Figure 1.

Human mtTFA is an asymmetric monomer in the absence of DNA. (A) Deletion constructs of h-mtTFA. The upper panel shows a schematic diagram and the lower panel shows SDS–PAGE of h-mtTFA deletion constructs on a 15% polyacrylamide gel. (B) Size-exclusion chromatography (Superdex 200; GE Healthcare) elution profiles of h-mtTFA and h-mtTFA deletion constructs, mtTFA^1–179, mtTFA^1–109, mtTFA^1–79, mtTFA^80–204, mtTFA^110–204 and mtTFA^110–179 (top panel), and the single HMG domains, HMGB1 box A and HMGD (lower panel) in 50 mM HEPES–Na pH 7.0, 150 mM NaCl, 1 mM EDTA and 1 mM DTT. The position of each size standard is indicated by arrows above the top panel for amylase (158 kDa), bovine serum albumin (67 kDa), ovalbumin (43 kDa), chymotrypsinogen A (25 kDa) and RNase A (14 kDa).
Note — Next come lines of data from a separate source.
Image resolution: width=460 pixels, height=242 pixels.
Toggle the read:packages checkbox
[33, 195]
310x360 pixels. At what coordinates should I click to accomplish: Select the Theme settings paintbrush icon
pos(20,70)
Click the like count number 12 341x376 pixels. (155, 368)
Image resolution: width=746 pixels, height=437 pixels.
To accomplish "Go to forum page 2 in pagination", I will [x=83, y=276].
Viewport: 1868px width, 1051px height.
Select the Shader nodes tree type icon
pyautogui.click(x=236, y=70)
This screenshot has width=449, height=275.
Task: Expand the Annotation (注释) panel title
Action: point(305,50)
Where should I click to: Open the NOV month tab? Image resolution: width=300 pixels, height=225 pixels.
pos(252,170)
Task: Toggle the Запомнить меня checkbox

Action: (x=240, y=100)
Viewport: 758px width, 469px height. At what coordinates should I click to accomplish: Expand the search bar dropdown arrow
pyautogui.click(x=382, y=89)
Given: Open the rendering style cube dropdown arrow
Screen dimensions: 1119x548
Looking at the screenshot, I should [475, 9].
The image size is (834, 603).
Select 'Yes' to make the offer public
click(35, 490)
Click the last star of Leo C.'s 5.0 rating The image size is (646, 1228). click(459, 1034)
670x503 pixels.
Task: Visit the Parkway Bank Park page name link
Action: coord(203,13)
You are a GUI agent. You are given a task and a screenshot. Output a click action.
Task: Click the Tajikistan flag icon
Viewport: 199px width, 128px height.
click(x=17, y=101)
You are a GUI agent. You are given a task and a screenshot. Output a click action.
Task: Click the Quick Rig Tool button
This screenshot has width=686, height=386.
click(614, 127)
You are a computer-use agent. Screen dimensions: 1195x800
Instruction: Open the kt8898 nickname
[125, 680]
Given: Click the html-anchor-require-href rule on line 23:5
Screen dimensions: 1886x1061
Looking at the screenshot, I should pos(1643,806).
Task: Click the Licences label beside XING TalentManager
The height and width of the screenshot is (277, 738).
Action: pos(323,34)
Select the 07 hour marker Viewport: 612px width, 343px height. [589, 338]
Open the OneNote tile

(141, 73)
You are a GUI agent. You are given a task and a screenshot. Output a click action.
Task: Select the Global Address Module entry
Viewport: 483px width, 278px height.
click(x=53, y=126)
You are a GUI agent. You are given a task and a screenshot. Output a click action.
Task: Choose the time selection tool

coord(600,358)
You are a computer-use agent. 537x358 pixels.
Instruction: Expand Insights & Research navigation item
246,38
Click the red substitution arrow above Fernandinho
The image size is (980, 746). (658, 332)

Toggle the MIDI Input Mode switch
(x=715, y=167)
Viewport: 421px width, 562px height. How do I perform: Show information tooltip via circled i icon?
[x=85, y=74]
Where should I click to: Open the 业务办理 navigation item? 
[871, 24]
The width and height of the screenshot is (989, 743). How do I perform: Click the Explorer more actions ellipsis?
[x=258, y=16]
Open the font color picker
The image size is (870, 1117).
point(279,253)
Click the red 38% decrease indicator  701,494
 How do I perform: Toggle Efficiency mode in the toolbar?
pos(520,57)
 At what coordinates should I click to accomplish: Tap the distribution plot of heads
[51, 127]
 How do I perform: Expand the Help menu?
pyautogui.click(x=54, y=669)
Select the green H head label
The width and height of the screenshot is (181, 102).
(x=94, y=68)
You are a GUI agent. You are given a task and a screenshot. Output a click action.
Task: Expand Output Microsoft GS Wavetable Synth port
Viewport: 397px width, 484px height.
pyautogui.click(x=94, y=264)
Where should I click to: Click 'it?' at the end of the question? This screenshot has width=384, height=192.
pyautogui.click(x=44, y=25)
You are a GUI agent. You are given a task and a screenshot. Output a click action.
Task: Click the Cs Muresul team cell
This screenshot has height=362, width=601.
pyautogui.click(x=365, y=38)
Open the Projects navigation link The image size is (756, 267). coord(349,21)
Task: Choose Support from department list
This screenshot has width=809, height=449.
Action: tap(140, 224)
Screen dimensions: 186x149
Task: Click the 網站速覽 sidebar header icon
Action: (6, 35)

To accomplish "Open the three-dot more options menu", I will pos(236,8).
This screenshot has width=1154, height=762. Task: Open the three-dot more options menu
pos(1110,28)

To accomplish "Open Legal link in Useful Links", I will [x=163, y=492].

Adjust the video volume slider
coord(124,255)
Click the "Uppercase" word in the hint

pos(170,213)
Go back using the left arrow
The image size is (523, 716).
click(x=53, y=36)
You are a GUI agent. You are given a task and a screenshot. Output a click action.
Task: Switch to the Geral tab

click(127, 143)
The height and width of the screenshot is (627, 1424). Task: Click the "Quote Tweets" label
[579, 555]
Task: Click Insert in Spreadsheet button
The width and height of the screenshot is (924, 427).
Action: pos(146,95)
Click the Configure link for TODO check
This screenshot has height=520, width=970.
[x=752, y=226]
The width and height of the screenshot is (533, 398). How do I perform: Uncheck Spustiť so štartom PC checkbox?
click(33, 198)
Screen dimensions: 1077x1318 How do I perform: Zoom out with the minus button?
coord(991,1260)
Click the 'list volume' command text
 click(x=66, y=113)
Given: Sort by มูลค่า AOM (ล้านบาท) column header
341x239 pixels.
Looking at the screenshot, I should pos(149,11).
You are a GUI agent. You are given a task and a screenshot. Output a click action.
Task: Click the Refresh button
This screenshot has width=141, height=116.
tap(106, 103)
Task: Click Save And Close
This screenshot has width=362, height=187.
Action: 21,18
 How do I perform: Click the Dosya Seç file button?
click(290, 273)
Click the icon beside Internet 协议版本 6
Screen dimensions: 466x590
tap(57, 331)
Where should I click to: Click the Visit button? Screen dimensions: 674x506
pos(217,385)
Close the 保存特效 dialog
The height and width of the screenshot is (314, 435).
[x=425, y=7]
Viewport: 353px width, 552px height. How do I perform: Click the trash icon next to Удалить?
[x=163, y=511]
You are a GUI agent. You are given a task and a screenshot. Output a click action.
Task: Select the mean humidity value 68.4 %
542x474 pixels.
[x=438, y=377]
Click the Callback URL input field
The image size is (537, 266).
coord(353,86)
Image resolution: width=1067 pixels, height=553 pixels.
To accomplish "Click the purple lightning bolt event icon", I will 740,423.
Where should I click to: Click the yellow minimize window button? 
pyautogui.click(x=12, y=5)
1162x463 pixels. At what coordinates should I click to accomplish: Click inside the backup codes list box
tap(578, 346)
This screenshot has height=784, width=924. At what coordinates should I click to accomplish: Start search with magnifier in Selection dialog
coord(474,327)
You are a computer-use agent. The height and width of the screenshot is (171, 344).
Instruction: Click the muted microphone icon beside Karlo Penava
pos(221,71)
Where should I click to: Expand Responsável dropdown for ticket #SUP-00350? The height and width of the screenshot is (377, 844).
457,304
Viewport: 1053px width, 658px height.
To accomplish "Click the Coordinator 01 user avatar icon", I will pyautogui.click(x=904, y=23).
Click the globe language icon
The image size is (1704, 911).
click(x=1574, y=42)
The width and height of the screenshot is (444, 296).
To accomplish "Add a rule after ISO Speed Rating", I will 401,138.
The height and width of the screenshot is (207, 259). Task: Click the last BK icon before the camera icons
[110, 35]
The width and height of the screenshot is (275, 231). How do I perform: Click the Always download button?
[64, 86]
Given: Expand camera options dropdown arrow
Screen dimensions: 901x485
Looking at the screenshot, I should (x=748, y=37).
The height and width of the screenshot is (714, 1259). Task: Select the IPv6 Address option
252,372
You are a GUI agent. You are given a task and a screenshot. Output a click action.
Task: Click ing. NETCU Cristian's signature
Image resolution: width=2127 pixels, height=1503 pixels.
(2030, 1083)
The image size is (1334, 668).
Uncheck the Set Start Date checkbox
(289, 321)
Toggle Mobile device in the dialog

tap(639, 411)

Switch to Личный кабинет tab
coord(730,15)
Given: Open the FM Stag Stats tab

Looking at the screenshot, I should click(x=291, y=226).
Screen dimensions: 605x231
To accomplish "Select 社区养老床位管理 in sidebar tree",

The void volume was at 45 ml and is not shown. (C) Sedimentation velocity profiles for the raw data acquired at different time points and the residuals after fittings had been performed using SEDFIT in 50 mM HEPES–Na pH 7.0, 150 mM NaCl, 1 mM EDTA and 1 mM DTT. (D) Calculated sedimentation coefficient distributions for the full-length h-mtTFA.